**Task requirements**.
[1] Please transcribe the stretch of the object storage design notes from "Non-Functional Requirements" through "over full replication)".
[2] What latency target do the object storage design notes set for small object reads?

** Begin Document segment **

Non-Functional Requirements

Durability: 99.9999% (six 9s) — lose at most 1 object per million per year
Availability: 99.99% (four 9s) read, 99.99% write
Scalability: Horizontal scale from TB to PB to EB
Low latency: < 200ms for small object reads
Data integrity: Checksums on every object
Consistency: Strong consistency for metadata; eventual is acceptable for replication lag
Storage efficiency: Minimize storage overhead (erasure coding over full replication)

Step 2: High-Level Design (10 min)

Core Concepts

Object storage fundamentals:

Bucket: Named container (like a directory, but flat namespace)
Object: Binary data (any file) with a unique key inside a bucket
Key: String identifier for an object (e.g., photos/2024/cat.jpg)
Value: The raw binary content of the object
Metadata: Attributes of the object (size, content-type, checksum, creation date)

Comparison with other storage types:

Feature	Block Storage	File Storage (NFS)	Object Storage
Access	Block device	File path	HTTP API (key)
Hierarchy	No	Yes (tree)	Flat (bucket/key)
Mutability	Fully mutable	Fully mutable	Immutable (PUT/DELETE)

** End Document segment **
** Begin Information provided **

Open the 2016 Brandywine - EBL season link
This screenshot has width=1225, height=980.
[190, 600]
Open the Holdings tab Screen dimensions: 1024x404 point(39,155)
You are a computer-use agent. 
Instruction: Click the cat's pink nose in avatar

** End Information provided **

**Outputs**.
[1]
Non-Functional Requirements

Durability: 99.9999% (six 9s) — lose at most 1 object per million per year
Availability: 99.99% (four 9s) read, 99.99% write
Scalability: Horizontal scale from TB to PB to EB
Low latency: < 200ms for small object reads
Data integrity: Checksums on every object
Consistency: Strong consistency for metadata; eventual is acceptable for replication lag
Storage efficiency: Minimize storage overhead (erasure coding over full replication)

[2] Less than 200ms.